The Department of Housing and Urban Development sued Facebook for housing discrimination. The allegations are fascinating and, although we mostly knew all of this before (based on reporting by Pro Publica), I think most people do not realize how impressively targeted advertisements can be on Facebook. For example:
Respondent [Facebook] has provided a toggle button that enables advertisers to exclude men or women from seeing an ad, a search-box to exclude people who do not speak a specific language from seeing an ad, and a map tool to exclude people who live in a specified area from seeing an ad by drawing a red line around that area. Respondent also provides drop-down menus and search boxes to exclude or include (i.e., limit the audience of an ad exclusively to) people who share specified attributes. Respondent has offered advertisers hundreds of thousands of attributes from which to choose, for example to exclude “women in the workforce,” “moms of grade school kids,” “foreigners,” “Puerto Rico Islanders,” or people interested in “parenting,” “accessibility,” “service animal,” “Hijab Fashion,” or “Hispanic Culture.” Respondent also has offered advertisers the ability to limit the audience of an ad by selecting to include only those classified as, for example, “Christian” or “Childfree.”
Complaint at paragraph 14.
But Facebook’s system doesn’t just enable this kind of micro-targeting. It also refuses to show ads to users that its system judges as unlikely to interact with the ads, even if the advertisers want to target those users:
Even if an advertiser tries to target an audience that broadly spans protected class groups, Respondent’s ad delivery system will not show the ad to a diverse audience if the system considers users with particular characteristics most likely to engage with the ad.

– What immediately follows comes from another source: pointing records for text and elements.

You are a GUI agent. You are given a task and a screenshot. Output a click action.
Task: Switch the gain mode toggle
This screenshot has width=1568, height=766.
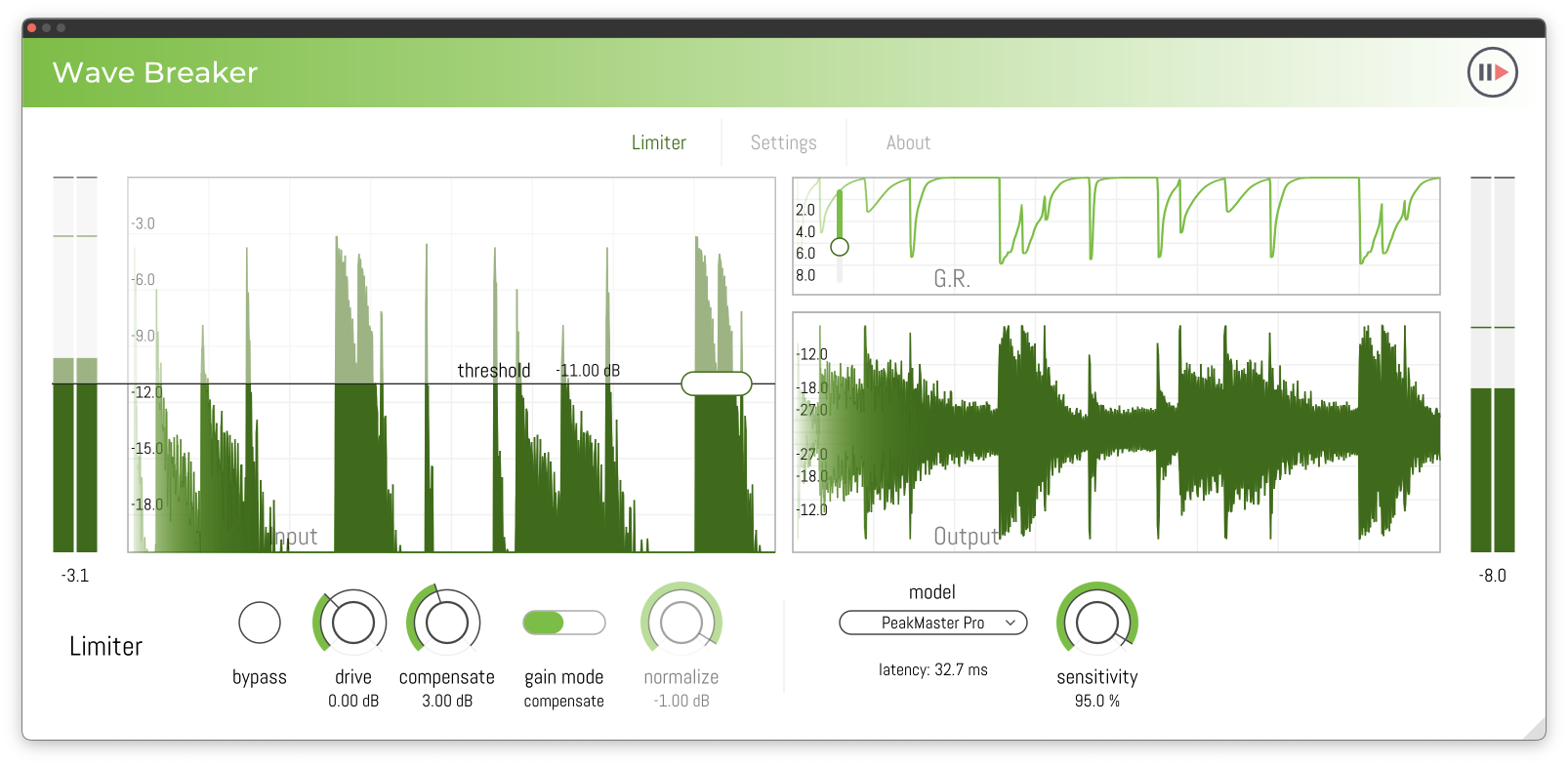pyautogui.click(x=563, y=623)
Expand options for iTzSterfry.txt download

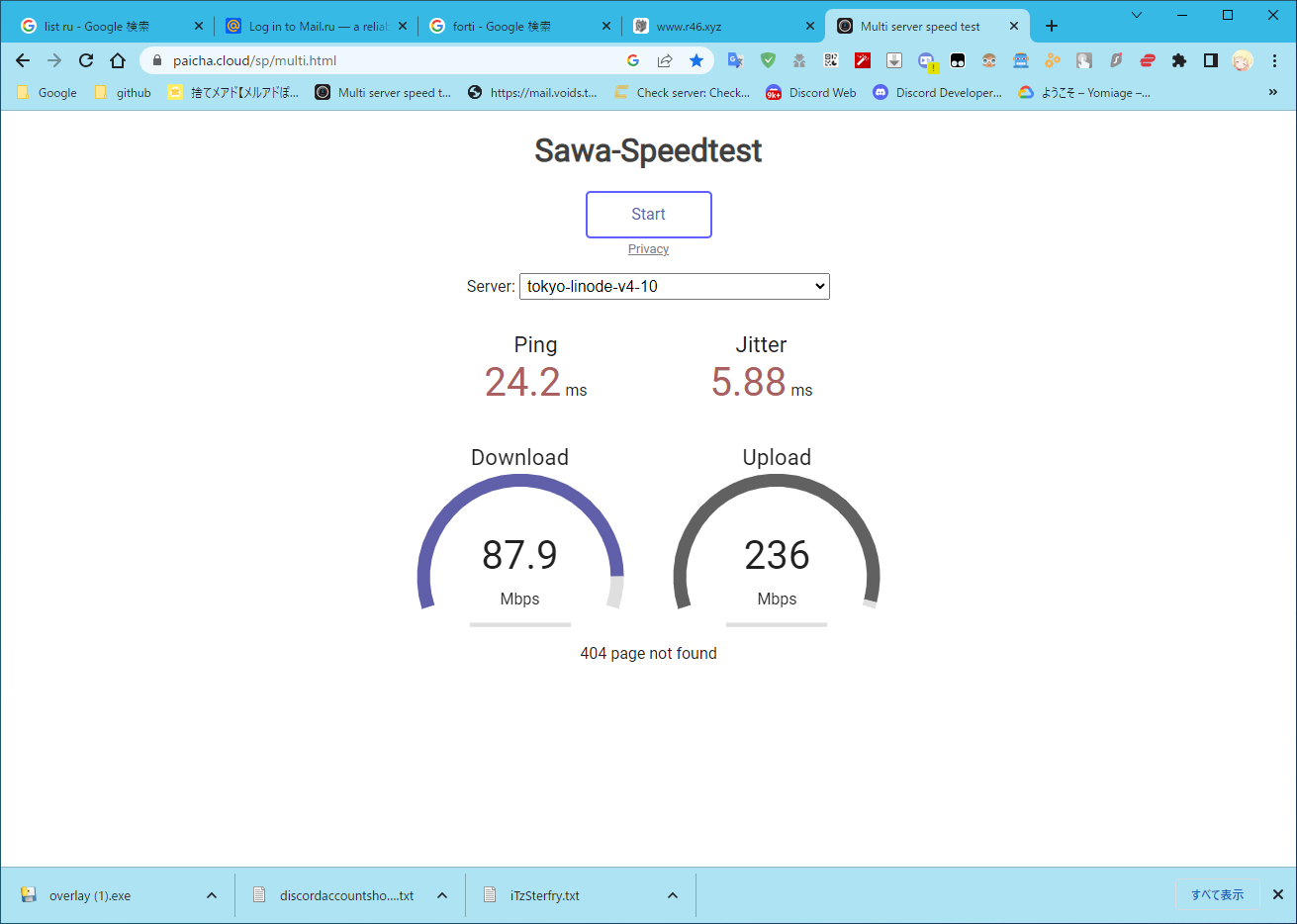673,895
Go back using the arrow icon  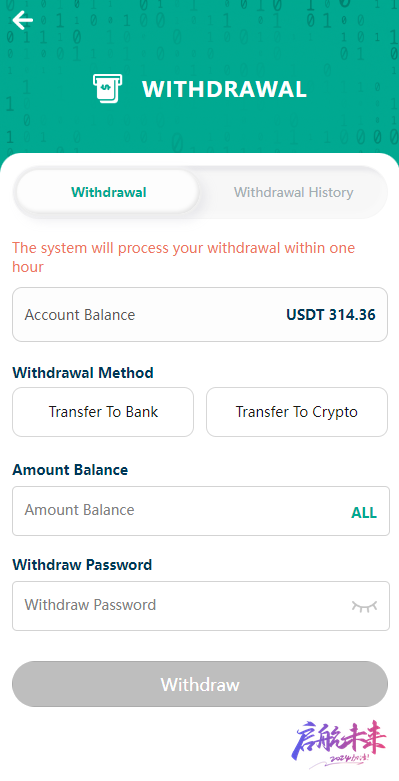(x=22, y=20)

If the advertiser tries to avoid this problem by specifically targeting an unrepresented group, the ad delivery system will still not deliver the ad to those users, and it may not deliver the ad at all.
Complaint at paragraph 19.
Thus, the allegation is that the system functions “just like an advertiser who intentionally targets or excludes users based on their protected class.”
There is an AI angle to this as well. The complaint specifically references Facebook’s “machine learning and other prediction techniques” as enabling this kind of targeting. And while folks may disagree on whether this is “AI” or just sophisticated statistical analysis, it is a concrete allegation of real-world harm caused by big data and computation. And I think it is an interesting case study in whether we need extra laws to prevent AI harm.
Here is a hypothesis: our existing laws prohibiting various types of harm will work just fine or better in the AI context. Housing discrimination is already illegal, whether you do it subjectively and intentionally or objectively by sophisticated computation. And in fact, it’s easier to prove the latter. The AI takes input and outputs a result. That result is objective and (with the help of legal process) transparent. The AI doesn’t rationalize its decisions or try to explain away its hidden bias because it fears social judgment. If it operates in a biased manner, we will see it and we can fix it.
There is a lot of anxiety around whether our laws are sufficient for the AI future we envision. Will product liability laws be sufficient to determine who is at fault when a self-driving vehicle crashes? Will anti-discrimination laws be sufficient to disincentivize AI-facilitated bias? Yes, yes I think they will. Perhaps the law is more robust than we fear.